*Materials provided*:

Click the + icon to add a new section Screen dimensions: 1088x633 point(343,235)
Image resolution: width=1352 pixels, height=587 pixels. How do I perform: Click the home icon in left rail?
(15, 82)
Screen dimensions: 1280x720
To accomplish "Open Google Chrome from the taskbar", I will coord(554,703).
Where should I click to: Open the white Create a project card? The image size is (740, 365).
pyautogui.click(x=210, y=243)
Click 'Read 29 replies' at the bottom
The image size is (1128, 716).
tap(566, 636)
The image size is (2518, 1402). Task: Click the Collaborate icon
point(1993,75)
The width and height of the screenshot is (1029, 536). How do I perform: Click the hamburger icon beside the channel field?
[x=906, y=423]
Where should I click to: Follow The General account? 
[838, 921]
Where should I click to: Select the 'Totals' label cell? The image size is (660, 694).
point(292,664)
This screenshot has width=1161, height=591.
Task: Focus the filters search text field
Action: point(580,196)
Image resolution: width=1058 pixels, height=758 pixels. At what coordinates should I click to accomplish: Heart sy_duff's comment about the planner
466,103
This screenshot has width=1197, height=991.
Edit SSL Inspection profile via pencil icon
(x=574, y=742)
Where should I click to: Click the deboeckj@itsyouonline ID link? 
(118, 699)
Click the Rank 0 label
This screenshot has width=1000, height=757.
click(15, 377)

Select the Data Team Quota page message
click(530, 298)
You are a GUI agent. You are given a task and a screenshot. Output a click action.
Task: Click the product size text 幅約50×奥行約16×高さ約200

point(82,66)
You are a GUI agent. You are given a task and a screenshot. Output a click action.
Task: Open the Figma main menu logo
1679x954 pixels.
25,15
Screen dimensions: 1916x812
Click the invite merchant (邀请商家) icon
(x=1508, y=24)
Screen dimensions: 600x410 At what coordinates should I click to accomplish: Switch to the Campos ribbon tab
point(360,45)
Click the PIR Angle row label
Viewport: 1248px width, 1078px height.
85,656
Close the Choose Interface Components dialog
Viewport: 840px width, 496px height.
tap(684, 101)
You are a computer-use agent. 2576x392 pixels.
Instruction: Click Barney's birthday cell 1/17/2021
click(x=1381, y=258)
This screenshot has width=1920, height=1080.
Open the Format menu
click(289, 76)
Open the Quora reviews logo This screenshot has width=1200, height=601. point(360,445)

*Goal*: List each line from the entries above that contains the word "width". Case counts.

*Result of this task*:
Image resolution: width=1352 pixels, height=587 pixels. How do I perform: Click the home icon in left rail?
The width and height of the screenshot is (1029, 536). How do I perform: Click the hamburger icon beside the channel field?
This screenshot has width=1161, height=591.
Image resolution: width=1058 pixels, height=758 pixels. At what coordinates should I click to accomplish: Heart sy_duff's comment about the planner
This screenshot has width=1197, height=991.
This screenshot has width=1000, height=757.
Viewport: 1248px width, 1078px height.
Viewport: 840px width, 496px height.
This screenshot has width=1920, height=1080.
Open the Quora reviews logo This screenshot has width=1200, height=601. point(360,445)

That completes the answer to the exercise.